#### WHAT YOU ARE ASKED TO DO:
Edit the data below by replacing "Screen dimensions" with "Screen size" wherever it occurs, leaving everything else unchanged.

# Start of ENTRIES

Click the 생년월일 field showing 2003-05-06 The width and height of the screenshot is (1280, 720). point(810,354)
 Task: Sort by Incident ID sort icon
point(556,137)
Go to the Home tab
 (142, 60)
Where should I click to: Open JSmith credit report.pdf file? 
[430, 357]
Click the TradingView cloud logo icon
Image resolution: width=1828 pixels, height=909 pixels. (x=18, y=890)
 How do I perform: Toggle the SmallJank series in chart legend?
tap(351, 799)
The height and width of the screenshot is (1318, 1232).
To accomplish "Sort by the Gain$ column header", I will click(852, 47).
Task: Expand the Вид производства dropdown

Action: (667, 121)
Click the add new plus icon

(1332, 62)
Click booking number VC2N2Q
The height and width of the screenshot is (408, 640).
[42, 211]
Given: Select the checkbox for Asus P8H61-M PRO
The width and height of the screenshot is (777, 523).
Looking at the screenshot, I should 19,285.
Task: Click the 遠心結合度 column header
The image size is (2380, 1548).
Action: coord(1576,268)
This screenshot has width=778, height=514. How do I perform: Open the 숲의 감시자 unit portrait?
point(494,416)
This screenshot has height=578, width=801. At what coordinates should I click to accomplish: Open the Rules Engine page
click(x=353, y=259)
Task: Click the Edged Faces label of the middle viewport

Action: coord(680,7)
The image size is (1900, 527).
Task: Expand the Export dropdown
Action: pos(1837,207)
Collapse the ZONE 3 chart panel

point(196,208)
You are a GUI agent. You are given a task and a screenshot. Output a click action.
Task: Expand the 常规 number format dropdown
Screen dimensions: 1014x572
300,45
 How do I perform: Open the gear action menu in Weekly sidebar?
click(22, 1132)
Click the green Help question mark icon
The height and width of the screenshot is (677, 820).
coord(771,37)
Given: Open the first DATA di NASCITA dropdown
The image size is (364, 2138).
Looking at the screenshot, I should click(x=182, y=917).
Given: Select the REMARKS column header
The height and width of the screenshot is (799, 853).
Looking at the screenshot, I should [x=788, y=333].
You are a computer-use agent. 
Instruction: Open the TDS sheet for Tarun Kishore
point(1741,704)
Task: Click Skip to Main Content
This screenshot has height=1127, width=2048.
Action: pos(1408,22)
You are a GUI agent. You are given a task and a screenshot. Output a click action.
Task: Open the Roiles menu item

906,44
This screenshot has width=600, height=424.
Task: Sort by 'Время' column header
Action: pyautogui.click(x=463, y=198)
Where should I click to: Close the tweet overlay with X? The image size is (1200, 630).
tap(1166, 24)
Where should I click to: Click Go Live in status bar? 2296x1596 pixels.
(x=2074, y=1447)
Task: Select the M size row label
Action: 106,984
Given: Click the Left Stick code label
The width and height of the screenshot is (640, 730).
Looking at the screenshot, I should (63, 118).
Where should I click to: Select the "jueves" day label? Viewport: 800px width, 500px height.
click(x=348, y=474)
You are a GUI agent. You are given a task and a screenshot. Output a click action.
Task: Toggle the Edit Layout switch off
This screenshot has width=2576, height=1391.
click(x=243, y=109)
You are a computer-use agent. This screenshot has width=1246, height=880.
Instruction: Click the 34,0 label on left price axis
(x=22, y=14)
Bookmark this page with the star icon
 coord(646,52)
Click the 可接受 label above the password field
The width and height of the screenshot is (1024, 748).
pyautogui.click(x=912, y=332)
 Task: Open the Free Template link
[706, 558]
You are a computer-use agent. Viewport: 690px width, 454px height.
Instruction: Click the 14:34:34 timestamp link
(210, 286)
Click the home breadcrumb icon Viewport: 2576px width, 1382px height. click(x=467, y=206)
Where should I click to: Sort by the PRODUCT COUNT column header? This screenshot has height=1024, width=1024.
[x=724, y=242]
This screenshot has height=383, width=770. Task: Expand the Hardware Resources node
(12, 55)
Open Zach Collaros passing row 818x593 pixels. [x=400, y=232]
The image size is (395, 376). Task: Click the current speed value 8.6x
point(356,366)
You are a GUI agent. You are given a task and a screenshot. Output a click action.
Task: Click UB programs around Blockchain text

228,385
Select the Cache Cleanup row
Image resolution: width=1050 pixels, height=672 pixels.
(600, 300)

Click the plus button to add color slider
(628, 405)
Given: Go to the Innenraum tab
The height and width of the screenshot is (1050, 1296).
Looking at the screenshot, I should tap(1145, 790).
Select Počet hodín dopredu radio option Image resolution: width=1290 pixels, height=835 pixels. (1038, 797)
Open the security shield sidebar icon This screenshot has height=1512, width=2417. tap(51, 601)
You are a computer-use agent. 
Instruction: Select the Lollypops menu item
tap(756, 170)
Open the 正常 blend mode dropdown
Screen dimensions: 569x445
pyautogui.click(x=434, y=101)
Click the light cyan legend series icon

# End of ENTRIES

#### COMPLETE RESPONSE:
Click the 생년월일 field showing 2003-05-06 The width and height of the screenshot is (1280, 720). point(810,354)
 Task: Sort by Incident ID sort icon
point(556,137)
Go to the Home tab
 (142, 60)
Where should I click to: Open JSmith credit report.pdf file? 
[430, 357]
Click the TradingView cloud logo icon
Image resolution: width=1828 pixels, height=909 pixels. (x=18, y=890)
 How do I perform: Toggle the SmallJank series in chart legend?
tap(351, 799)
The height and width of the screenshot is (1318, 1232).
To accomplish "Sort by the Gain$ column header", I will click(852, 47).
Task: Expand the Вид производства dropdown

Action: (667, 121)
Click the add new plus icon

(1332, 62)
Click booking number VC2N2Q
The height and width of the screenshot is (408, 640).
[42, 211]
Given: Select the checkbox for Asus P8H61-M PRO
The width and height of the screenshot is (777, 523).
Looking at the screenshot, I should 19,285.
Task: Click the 遠心結合度 column header
The image size is (2380, 1548).
Action: coord(1576,268)
This screenshot has width=778, height=514. How do I perform: Open the 숲의 감시자 unit portrait?
point(494,416)
This screenshot has height=578, width=801. At what coordinates should I click to accomplish: Open the Rules Engine page
click(x=353, y=259)
Task: Click the Edged Faces label of the middle viewport

Action: coord(680,7)
The image size is (1900, 527).
Task: Expand the Export dropdown
Action: pos(1837,207)
Collapse the ZONE 3 chart panel

point(196,208)
You are a GUI agent. You are given a task and a screenshot. Output a click action.
Task: Expand the 常规 number format dropdown
Screen size: 1014x572
300,45
 How do I perform: Open the gear action menu in Weekly sidebar?
click(22, 1132)
Click the green Help question mark icon
The height and width of the screenshot is (677, 820).
coord(771,37)
Given: Open the first DATA di NASCITA dropdown
The image size is (364, 2138).
Looking at the screenshot, I should click(x=182, y=917).
Given: Select the REMARKS column header
The height and width of the screenshot is (799, 853).
Looking at the screenshot, I should [x=788, y=333].
You are a computer-use agent. 
Instruction: Open the TDS sheet for Tarun Kishore
point(1741,704)
Task: Click Skip to Main Content
This screenshot has height=1127, width=2048.
Action: pos(1408,22)
You are a GUI agent. You are given a task and a screenshot. Output a click action.
Task: Open the Roiles menu item

906,44
This screenshot has width=600, height=424.
Task: Sort by 'Время' column header
Action: pyautogui.click(x=463, y=198)
Where should I click to: Close the tweet overlay with X? The image size is (1200, 630).
tap(1166, 24)
Where should I click to: Click Go Live in status bar? 2296x1596 pixels.
(x=2074, y=1447)
Task: Select the M size row label
Action: 106,984
Given: Click the Left Stick code label
The width and height of the screenshot is (640, 730).
Looking at the screenshot, I should (63, 118).
Where should I click to: Select the "jueves" day label? Viewport: 800px width, 500px height.
click(x=348, y=474)
You are a GUI agent. You are given a task and a screenshot. Output a click action.
Task: Toggle the Edit Layout switch off
This screenshot has width=2576, height=1391.
click(x=243, y=109)
You are a computer-use agent. This screenshot has width=1246, height=880.
Instruction: Click the 34,0 label on left price axis
(x=22, y=14)
Bookmark this page with the star icon
 coord(646,52)
Click the 可接受 label above the password field
The width and height of the screenshot is (1024, 748).
pyautogui.click(x=912, y=332)
 Task: Open the Free Template link
[706, 558]
You are a computer-use agent. Viewport: 690px width, 454px height.
Instruction: Click the 14:34:34 timestamp link
(210, 286)
Click the home breadcrumb icon Viewport: 2576px width, 1382px height. click(x=467, y=206)
Where should I click to: Sort by the PRODUCT COUNT column header? This screenshot has height=1024, width=1024.
[x=724, y=242]
This screenshot has height=383, width=770. Task: Expand the Hardware Resources node
(12, 55)
Open Zach Collaros passing row 818x593 pixels. [x=400, y=232]
The image size is (395, 376). Task: Click the current speed value 8.6x
point(356,366)
You are a GUI agent. You are given a task and a screenshot. Output a click action.
Task: Click UB programs around Blockchain text

228,385
Select the Cache Cleanup row
Image resolution: width=1050 pixels, height=672 pixels.
(600, 300)

Click the plus button to add color slider
(628, 405)
Given: Go to the Innenraum tab
The height and width of the screenshot is (1050, 1296).
Looking at the screenshot, I should tap(1145, 790).
Select Počet hodín dopredu radio option Image resolution: width=1290 pixels, height=835 pixels. (1038, 797)
Open the security shield sidebar icon This screenshot has height=1512, width=2417. tap(51, 601)
You are a computer-use agent. 
Instruction: Select the Lollypops menu item
tap(756, 170)
Open the 正常 blend mode dropdown
Screen size: 569x445
pyautogui.click(x=434, y=101)
Click the light cyan legend series icon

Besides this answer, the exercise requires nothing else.